Global ETP flows resilient in February despite outflows for U.S. equities…
Patrick Mattar, from the capital markets team at iShares
Global ETP inflows slowed to $6.8bn in February amid a continued rise in U.S. interest rates and a correction for the S&P 500
Funds with exposure to non-U.S. equities maintained momentum despite the global selloff by bringing in $24.2bn, led by Japan with $7.1bn, broad EM with $3.3bn and EAFE with $2.4bn
Fixed income generated $3.4bn, with healthy inflows for less risky categories such as U.S. Treasuries, U.S. broad market debt and TIPS offset by outflows for investment grade corporate, high yield corporate and EM debt
Redemptions for U.S. equities reached ($23.3bn), though this followed cumulative inflows of $122.5bn over the prior four months
Monthly net flows into EMEA-listed ETPs remained positive at $7.7B, despite the February equity market correction.
In February, EMEA-listed ETPs pulled back from January’s record inflows, but still attracted $7.7B despite a market correction.
Equity flows were positive (+$6.3B), as investors appeared to buy the dip. Meanwhile commodities had outflows of $378M, versus inflows of $799M in January.
Fixed income gathered $1.2B, particularly in the second half of the month, as investors allocated to government bond exposures.
Key themes this month:
Volatility returned to markets in February, but EMEA-listed equity ETPs continued gathering assets. February inflows lagged record inflows in January, but they were still almost twice as large as December 2017 flows.
European equities were the most popular equity exposure, at +$3.4B. Investor preference for European equities is not new though: European equity inflows have beaten US equity inflows in all but two of the last six months.
This persistent equity demand came alongside strong earnings growth across regions, fuelled by a synchronised global economic expansion.
Factoring in growth
Value has continued to lead factor ETP inflows in 2018, attracting $0.6B of assets YTD. Value’s share of the total factor flow has been rising every year since 2015, reaching 78% in 2017 and 130% so far in 2018. Inflows into momentum ETPs were positive too; in February, the exposure gathered $0.06B – the largest inflow since October 2017.

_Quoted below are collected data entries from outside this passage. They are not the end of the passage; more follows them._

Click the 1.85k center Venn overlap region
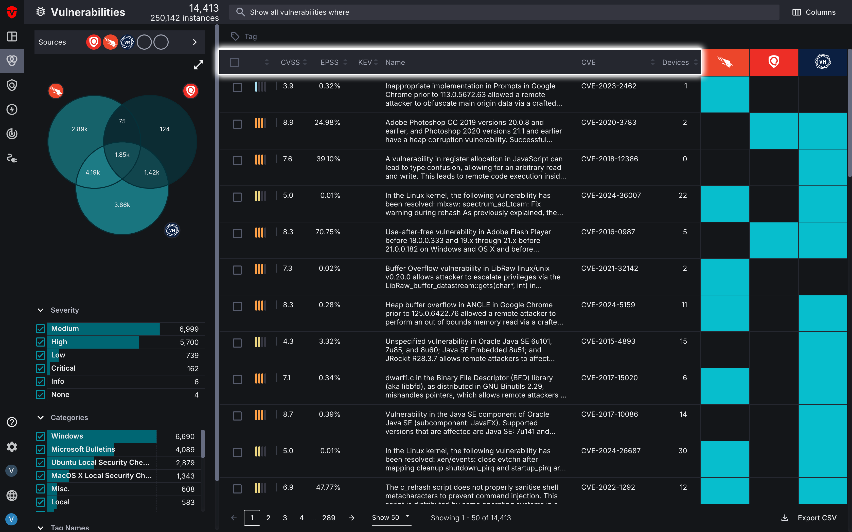The width and height of the screenshot is (852, 532). tap(122, 155)
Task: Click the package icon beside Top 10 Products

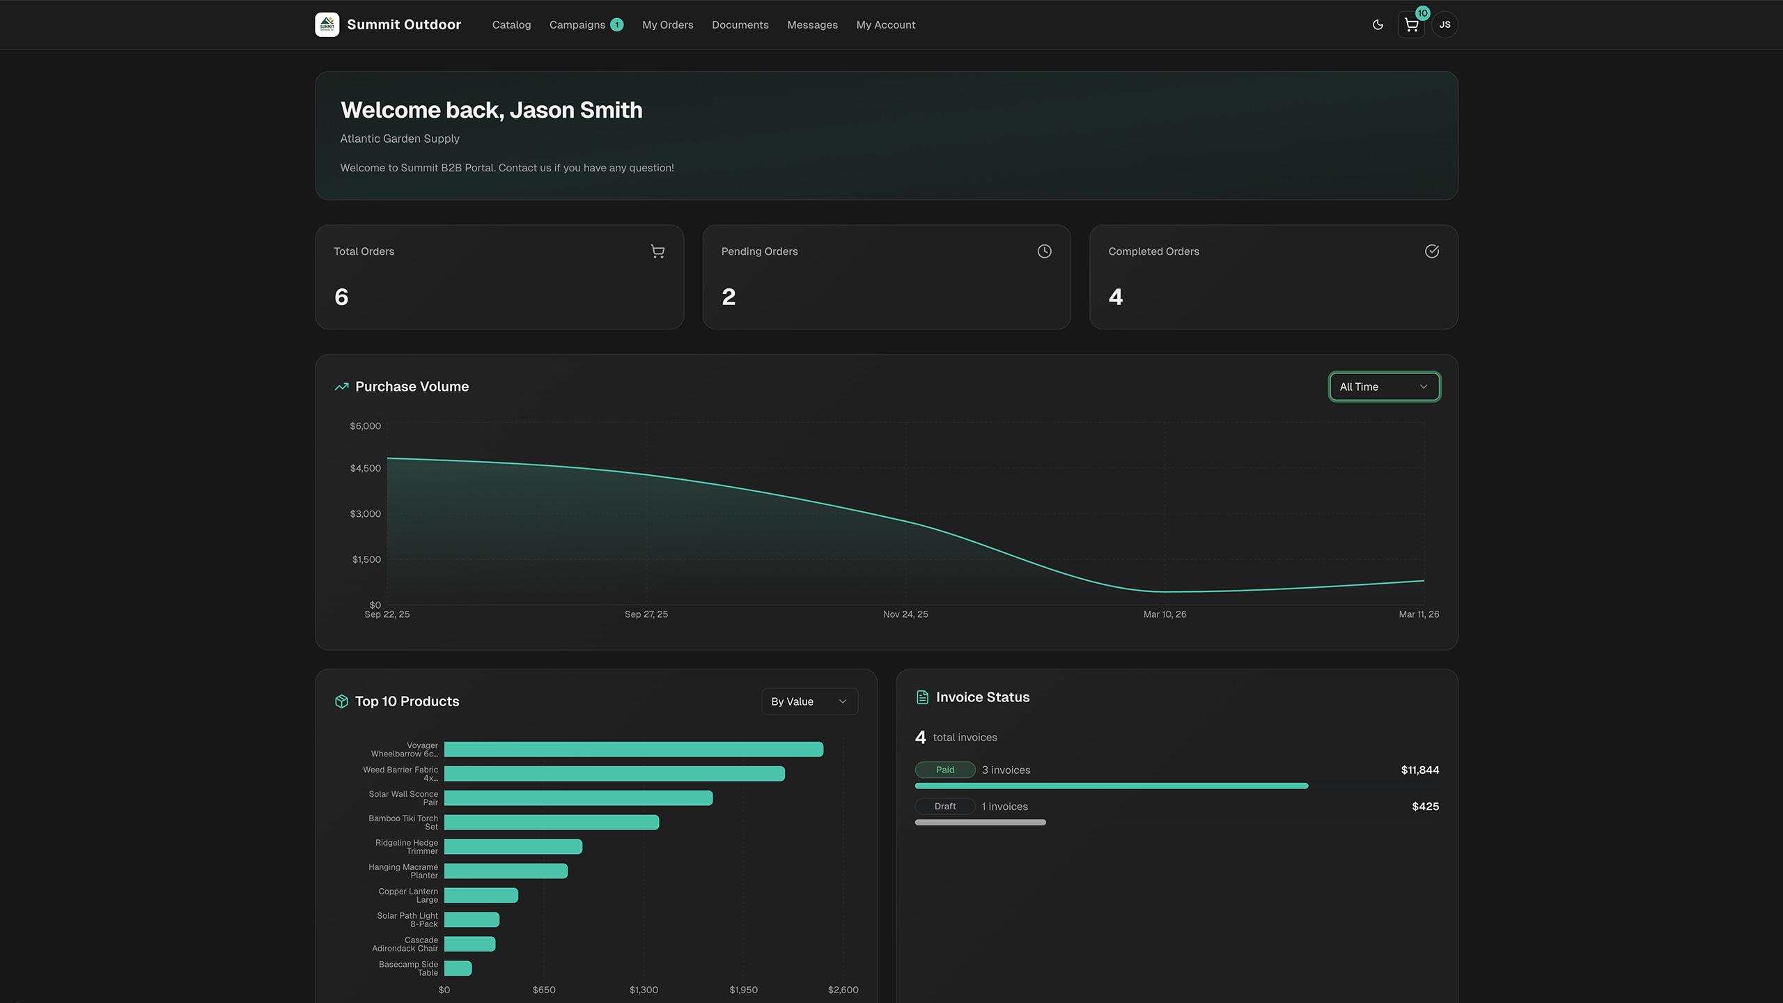Action: click(x=341, y=701)
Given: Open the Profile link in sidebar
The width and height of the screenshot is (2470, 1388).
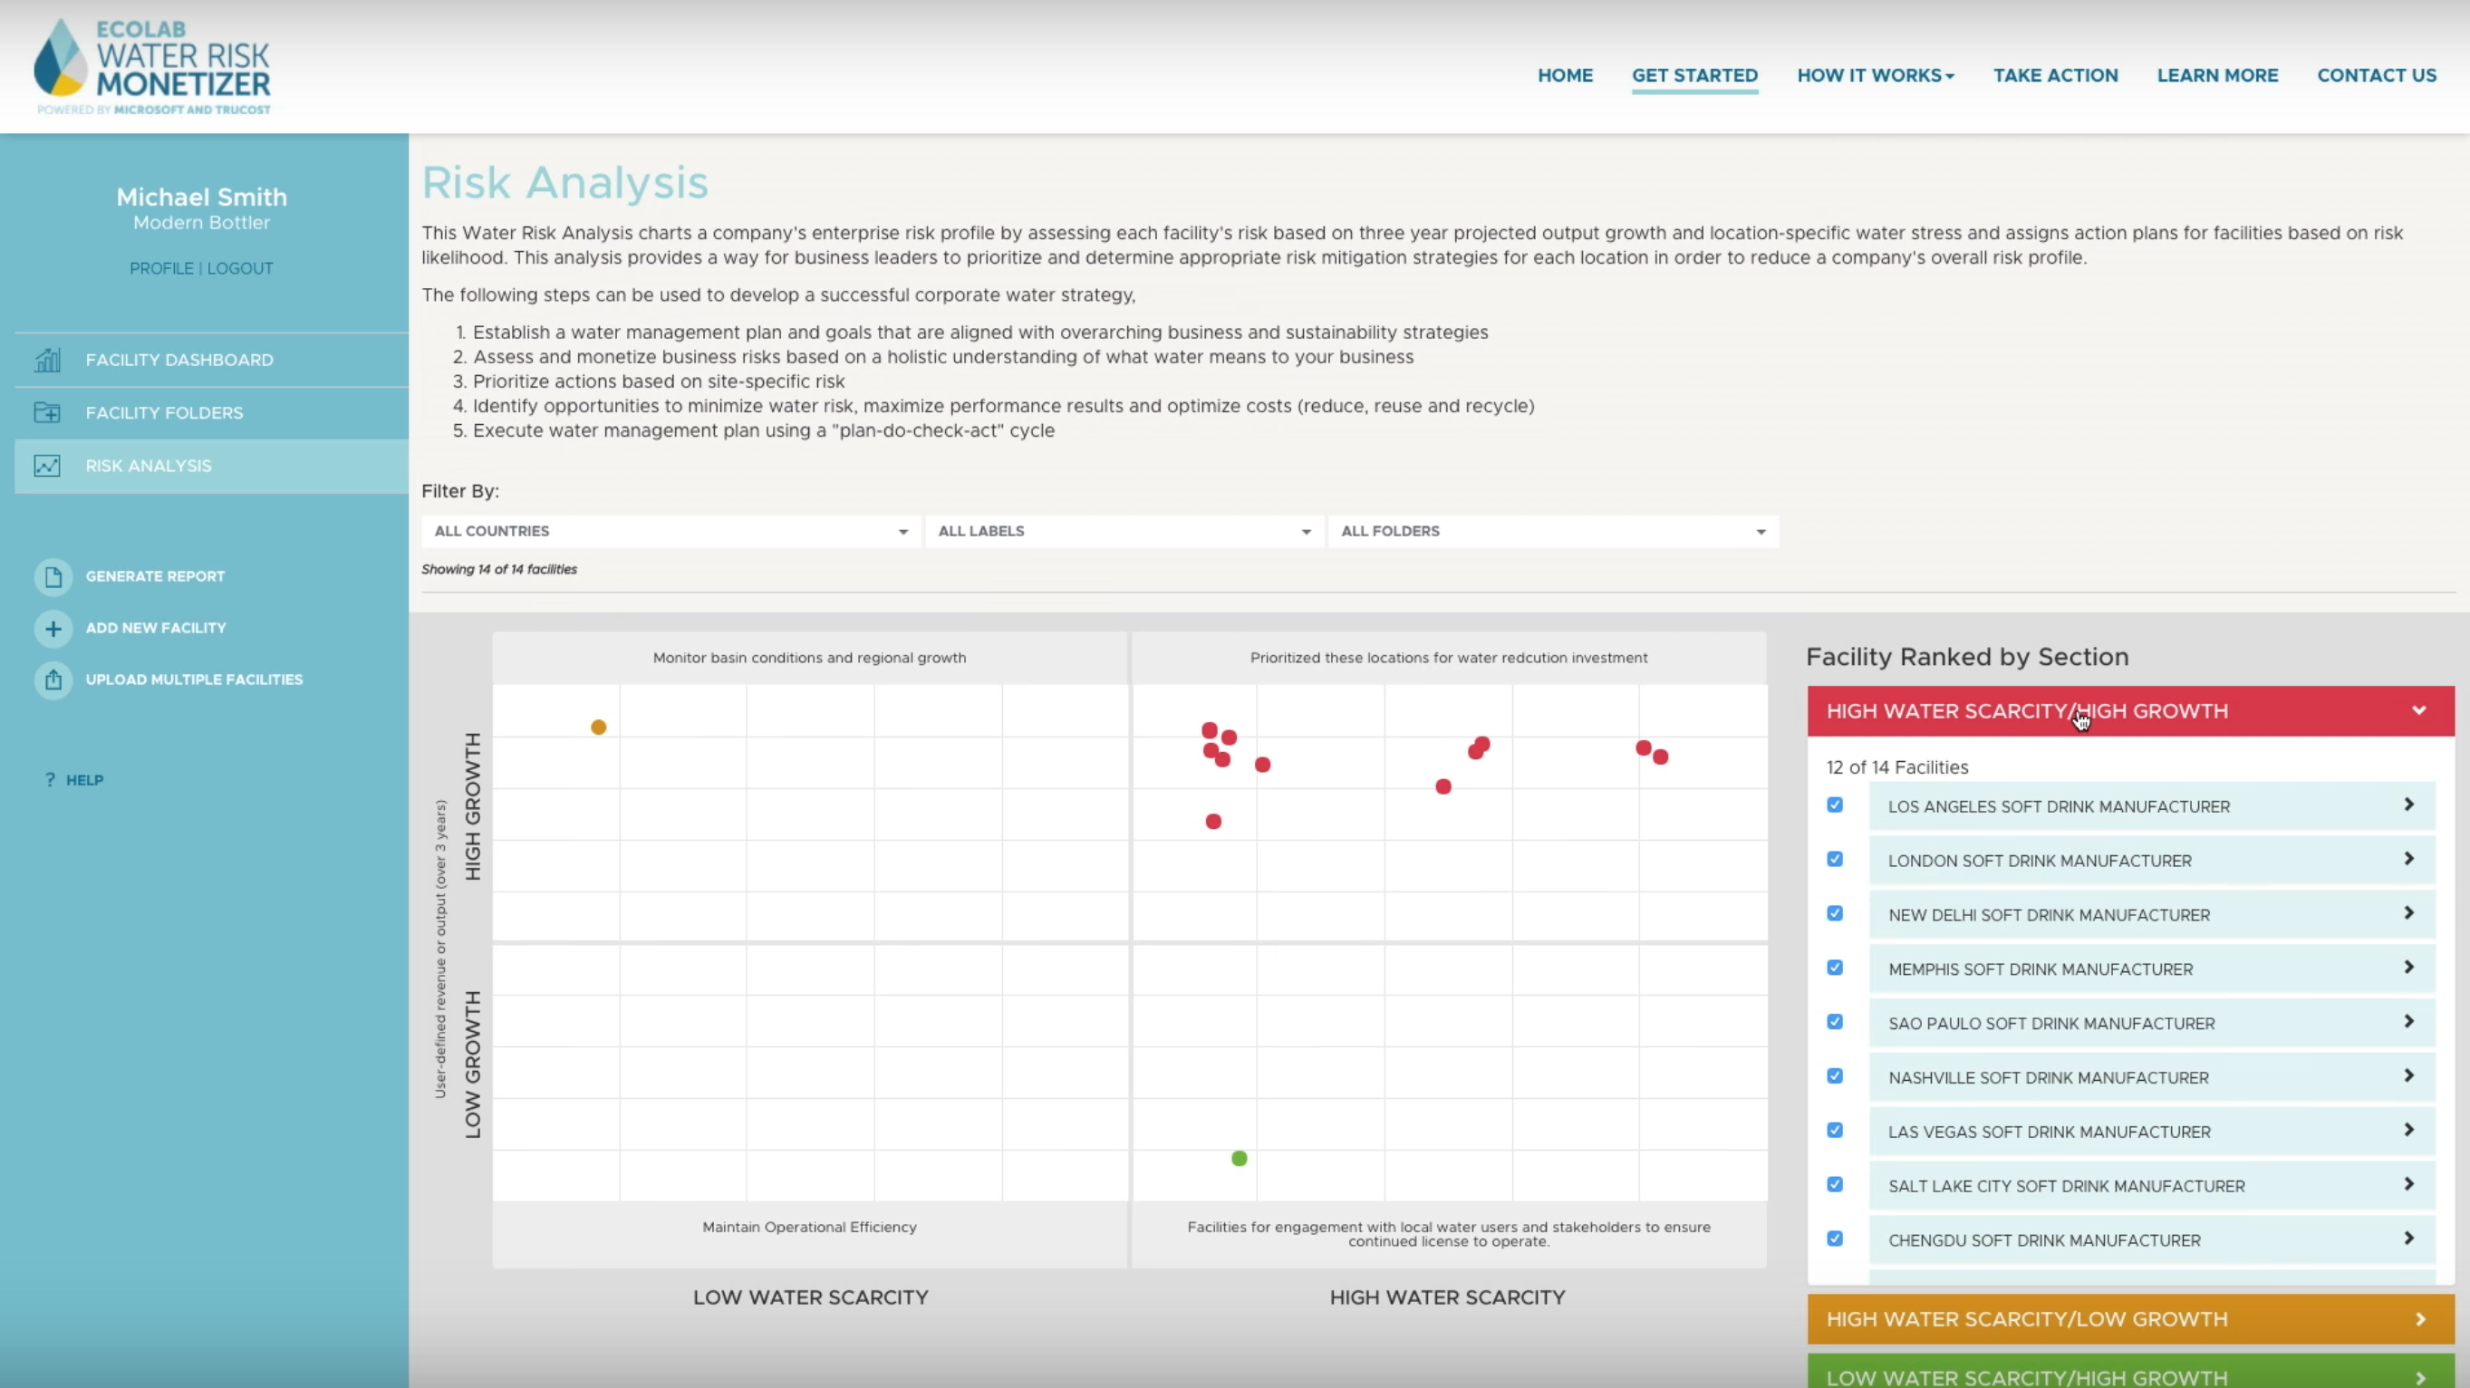Looking at the screenshot, I should [x=161, y=268].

At the other end of the spectrum, minimum-volatility exposures lost $0.25B in February – the biggest monthly outflow since February 2017. Value and momentum factors could benefit from the global economic expansion. This could explain investor preference for these factors vs. more defensive minimum-volatility exposures.
Growth-focused thematic funds were also in demand. These lagged January inflows, but still gathered $850m of global assets in February, $480 of which came from EMEA.
Sectors R US
Looking at US sectors, cyclicals including financials and tech have gathered the most inflows YTD. Such allocation could be helped by US tax cuts and a bigger than expected fiscal spending package.

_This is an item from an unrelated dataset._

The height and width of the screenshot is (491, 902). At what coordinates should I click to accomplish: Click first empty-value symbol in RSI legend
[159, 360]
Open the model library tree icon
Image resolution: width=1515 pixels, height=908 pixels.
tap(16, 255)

Since December 2017, when the US Tax Reform Bill was agreed, US financials have gathered $1.4B, $888M of which has been added YTD.

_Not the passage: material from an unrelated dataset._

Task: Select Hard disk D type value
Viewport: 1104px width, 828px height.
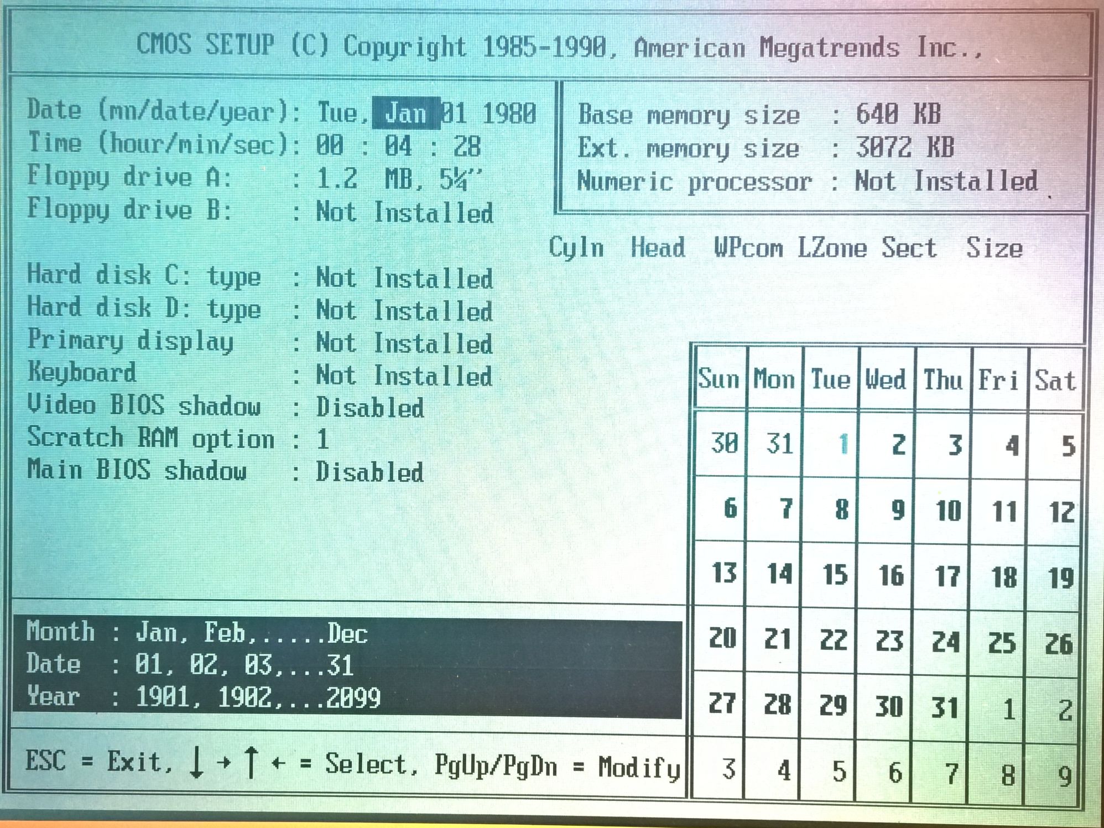Action: click(x=404, y=311)
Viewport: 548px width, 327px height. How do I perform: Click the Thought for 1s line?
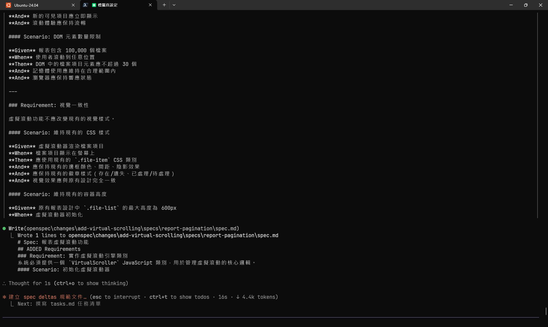click(x=68, y=283)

Q1 2018 is on track to be the largest quarter ever for US tech, based on the size of the inflows that have gone in so far. January and February have been the second and third largest months for US tech flows since records began.
EMD still the key?
February was a risk-off month for fixed income flows. EMD inflows slowed down from January levels, while high yield had outflows of $1.5B in February 2018, a record figure. The majority of inflows went into rates (see Rate that below).
EMD fared better than HY, with net flows remaining positive at $0.2B. The exposure had its first outflow week of the year in February, but buying returned in the latter half of the month.
The February outflow from HY (-$1.5B) was the largest on record by some margin: the next largest outflow, in December 2017, was three times smaller at $0.5B. Investors’ preference for EMD exposures over HY – also observed in 2017 EMEA ETP flows – could be explained by relatively lower volatility for a comparable level of yield. There could also be more structural adoption of EMD as an asset class, helped by improving fundamentals and credibility of EMD issuers.
Inflows into rates ETPs accelerated in February potentially driven by a safe haven search amid weak equity sentiment. Investors could also be taking advantage of tactical opportunities in the rates space.
Rates ETPs gained $1.98B in February – the largest monthly inflow since August 2014. This contrasts with $0.42B of outflows in January.
Meanwhile gold, another exposure often used a safe haven, had the largest month of selling since December 2016 (February outflows from gold ETPs equalled $0.94B). Gold ETPs have had six consecutive weeks of outflows this year, the first time this has happened since December 2016.